The firm was put up for sale as concerns about its long term financial viability hammered the group’s shares. It reported a $3.9billion (£2.2billenders-lion) quarterly loss last week.

Increasingly desperate talks to save the bank continued late into the night, but these efforts came to nothing.

U.S. treasury secretary Hank Paulson had stepped in at the weekend to summon the bosses of rival Wall Street banks – Goldman Sachs, Merrill Lynch, Citigroup, and JP Morgan Chase – to emergency rescue talks.

They were asked to contribute to a fund that would buy Lehman’s £15billion-plus of ‘toxic’ investments in commercial property and mortgage-related assets.

This would have helped the authorities to clean up the troubled bank’s balance sheet and make it more appealing to those interested in buying the rest of it.

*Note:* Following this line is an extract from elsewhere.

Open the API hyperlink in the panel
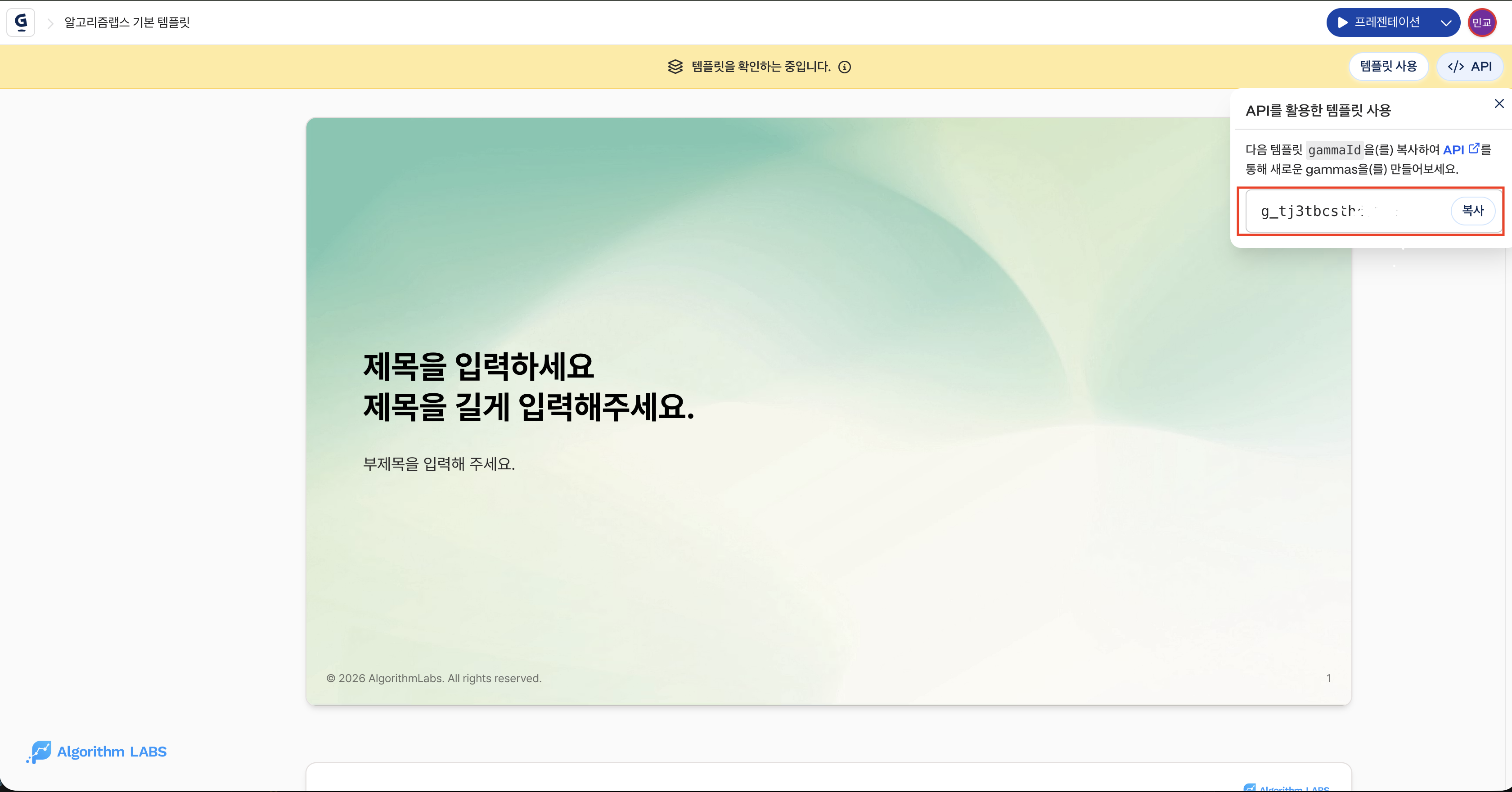1512x792 pixels. click(x=1455, y=149)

However, the Wall Street chiefs objected to being railroaded into taking on all of Lehman’s risky investments, while BoA and Barclays were offered the good bits on the cheap.

The involvement of the U.S. authorities follows the decision to ‘nationalise’ mortgage Fannie Mae and Freddie-Ma, but Mr Paulson is adamant that no taxpayer funds will be used to sort out Lehman.

This is because the authorities do not want to be accused of excessive risk-taking by bailing out yet another ‘ irresponsible’ investment bank that took too many bad bets on the property market.